- Theatrical release poster
- Directed by: Stephen Frears
- Screenplay by: Steve Coogan; Jeff Pope;
- Based on: The Lost Child of Philomena Lee by Martin Sixsmith
- Produced by: Gabrielle Tana; Steve Coogan; Tracey Seaward;
- Starring: Judi Dench; Steve Coogan;
- Cinematography: Robbie Ryan
- Edited by: Valerio Bonelli
- Music by: Alexandre Desplat
- Production companies: Pathé; BBC Films; BFI; Yucaipa Films; Canal+; Ciné+; Baby Cow Productions; Magnolia Mae Films;
- Distributed by: Pathé Distribution (France and Switzerland); 20th Century Fox (United Kingdom and Ireland); The Weinstein Company (United States, Canada and Spain);
- Release dates: 31 August 2013 (Venice); 1 November 2013 (United Kingdom); 22 November 2013 (United States); 8 January 2014 (France);
- Running time: 98 minutes
- Countries: France; United Kingdom; United States;
- Language: English
- Budget: $12 million
- Box office: $100.1 million

= Philomena (film) =

2013 film

Philomena is a 2013 drama film directed by Stephen Frears, based on the 2009 book The Lost Child of Philomena Lee by journalist Martin Sixsmith. The film stars Judi Dench as Philomena Lee, an elderly woman who has been searching for her son for 50 years, and Steve Coogan as Sixsmith, who tries to help her find him.
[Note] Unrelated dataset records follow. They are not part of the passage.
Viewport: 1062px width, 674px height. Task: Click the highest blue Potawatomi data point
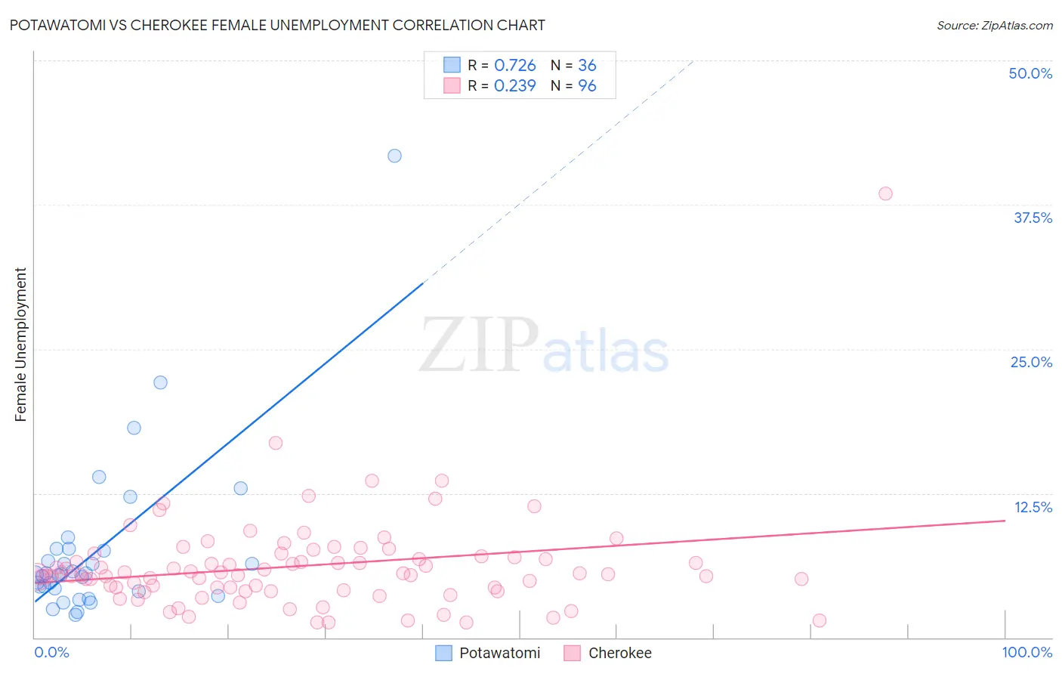tap(394, 156)
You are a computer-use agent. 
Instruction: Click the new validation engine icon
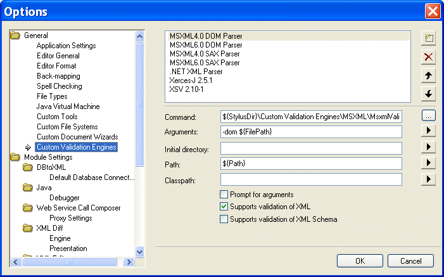(x=429, y=37)
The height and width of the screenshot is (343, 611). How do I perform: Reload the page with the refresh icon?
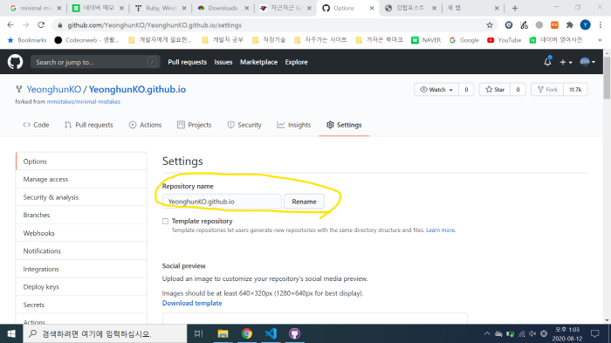tap(41, 25)

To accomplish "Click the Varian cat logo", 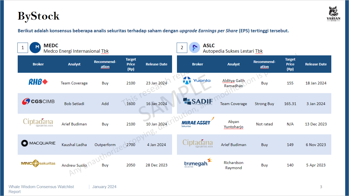I will click(x=333, y=14).
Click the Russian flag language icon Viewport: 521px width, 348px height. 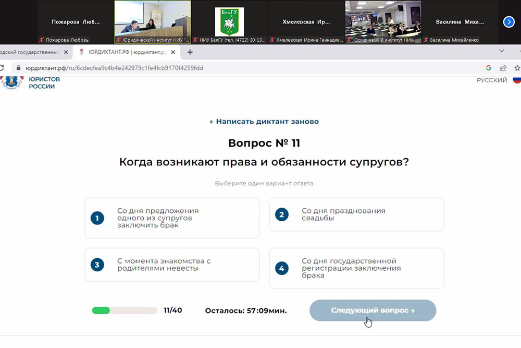click(x=517, y=80)
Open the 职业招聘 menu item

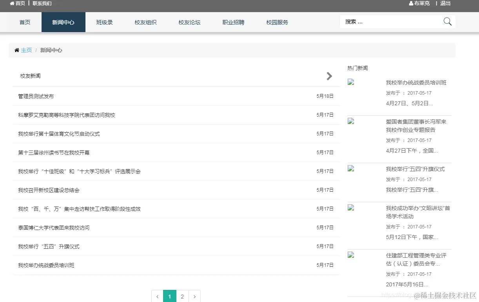point(233,22)
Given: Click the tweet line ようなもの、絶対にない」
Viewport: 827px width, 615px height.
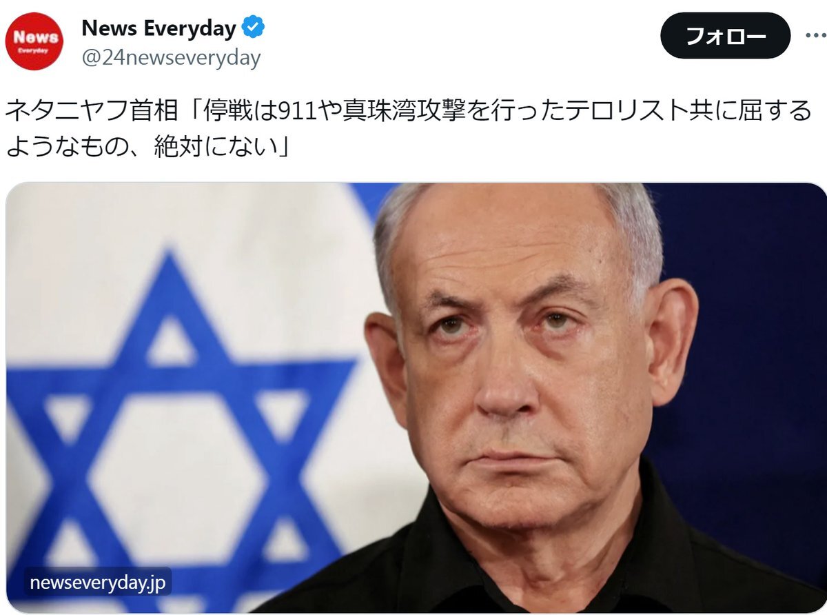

The film gained critical praise and received several international film awards. Coogan and Jeff Pope won Best Screenplay at the 70th Venice International Film Festival, while the film was also awarded the People's Choice Award Runner-Up prize at the 2013 Toronto International Film Festival. The film was nominated for four Oscars at the 86th Academy Awards: Best Picture, Best Adapted Screenplay, Best Actress (for Dench), and Best Original Score. It was also nominated for four BAFTA Awards and three Golden Globe Awards.

==Plot==

London-based journalist Martin Sixsmith has lost his job as a government adviser. He is approached at a party by the daughter of Philomena Lee. She suggests that he write a story about her mother, who was forced to give up her toddler son Anthony nearly fifty years ago. Though Sixsmith is initially reluctant to write a human interest story, he meets Philomena and decides to investigate her case.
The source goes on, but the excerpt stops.